§ SOURCE DOCUMENT
○ ○ ○ ○ ○ ○ ○

Gold and silver increase in value for a number of reasons -- yes, some of it is because of increases in the money supply.  However, it is also because of increased demand -- views are that we are heading into a recession.  Gold is a good store of value, so it tends to increase in value just before a recession.

The relative value of currencies is extremely complicated, but suffice to say that it also says a lot about the relative strengths of our real economies.




> keynes was a fool


I haven't said boo about Keynes.

----------


## mleclerc

> But...if you use the CPI measure of inflation in real terms, investing in silver will not help you.  You cannot insulate yourself from inflation caused by changing factor inputs, or real demand -- only inflation caused by monetary forces.  That's why the 2-3% rate of monetary inflation is your marginal target for a store of value in nominal terms.

○ ○ ○ ○ ○ ○ ○

§ PROVIDED INFORMATION
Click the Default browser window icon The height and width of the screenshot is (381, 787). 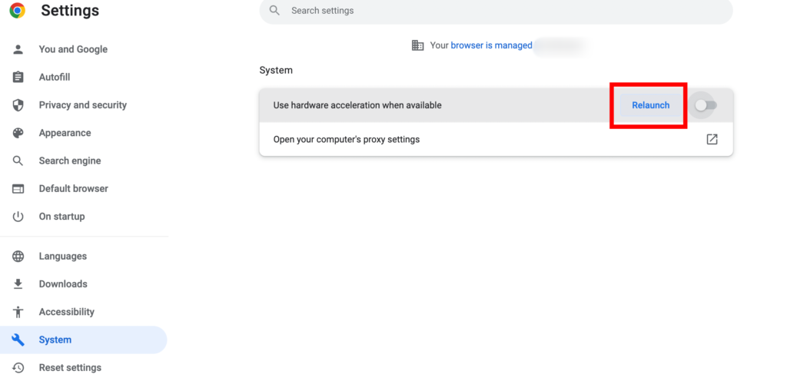[18, 189]

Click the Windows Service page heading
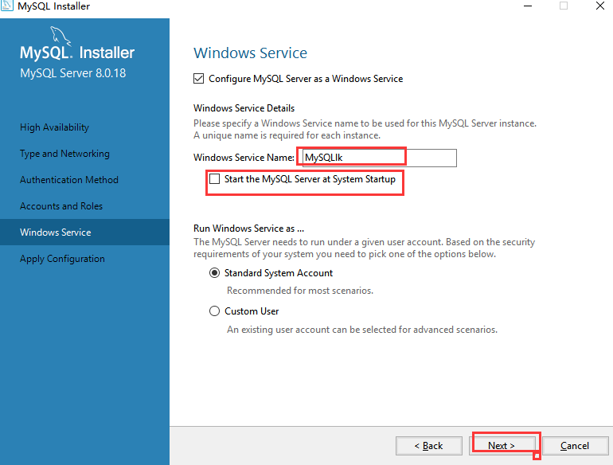250,53
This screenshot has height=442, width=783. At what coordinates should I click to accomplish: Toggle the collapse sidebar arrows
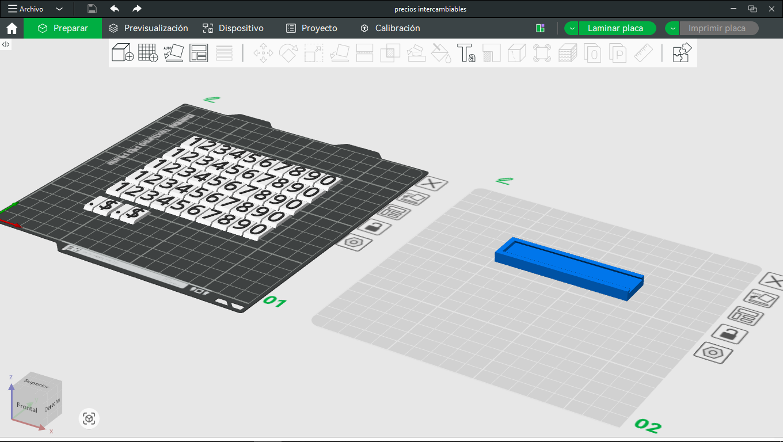coord(6,44)
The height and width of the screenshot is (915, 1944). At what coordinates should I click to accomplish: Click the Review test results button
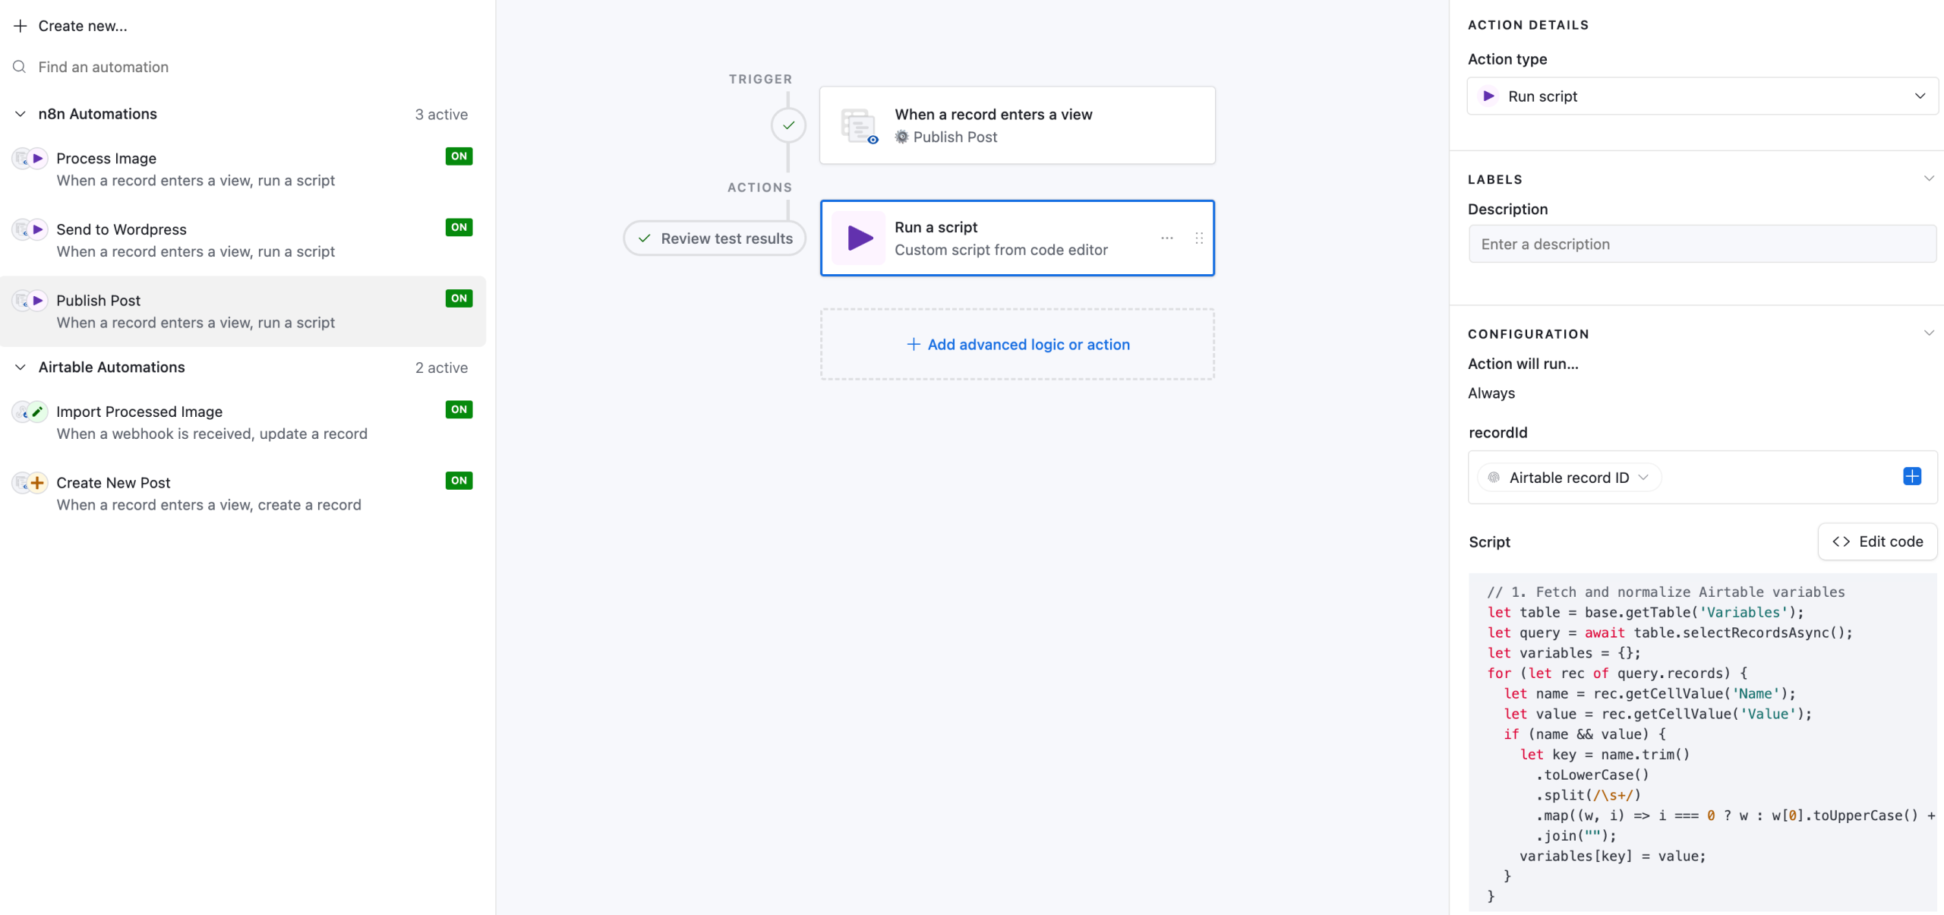[715, 238]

○ ○ ○ ○ ○ ○ ○

§ SET OF TASKS
**a.** In the forum thread on gold, silver, and inflation, list the causes of inflation named in the passage quoted under "mleclerc".
**b.** Write the next part of the forum thread on gold, silver, and inflation, starting after its final sentence.
The material above is separate from the forum thread on gold, silver, and inflation.

§ TASK ANSWERS
**a.**
- Changing factor inputs
- Real demand
- Monetary forces

**b.**
Where did you get 2-3% monetary inflation? M3 growth is estimated at > 15% currently. Besides this, many are putting a portion of their wealth into hard assets to protect against counter party risk... nobody knows whether the Fed will be successful in papering over the CDO's, SIV's, etc; estimated to be many Trillions yet to mature...

----------


## diesirae

> Where did you get 2-3% monetary inflation? M3 growth is estimated at > 15% currently. Besides this, many are putting a portion of their wealth into hard assets to protect against counter party risk... nobody knows whether the Fed will be successful in papering over the CDO's, SIV's, etc; estimated to be many Trillions yet to mature...


How are you estimating M3?   They discontinued tracking that in 2006?  2-3% is the real inflation rate -- you're estimating the growth rate of a given monetary variable, which may or may not translate perfectly into inflation.

I should point out that it's predicted to be 4%-ish by the end of the year.

----------


## lucius

You got a great deal on the Morgans--I like 90%!

----------


## mleclerc

> How are you estimating M3?   They discontinued tracking that in 2006?  2-3% is the real inflation rate -- you're estimating the growth rate of a given monetary variable, which may or may not translate perfectly into inflation.
> 
> I should point out that it's predicted to be 4%-ish by the end of the year.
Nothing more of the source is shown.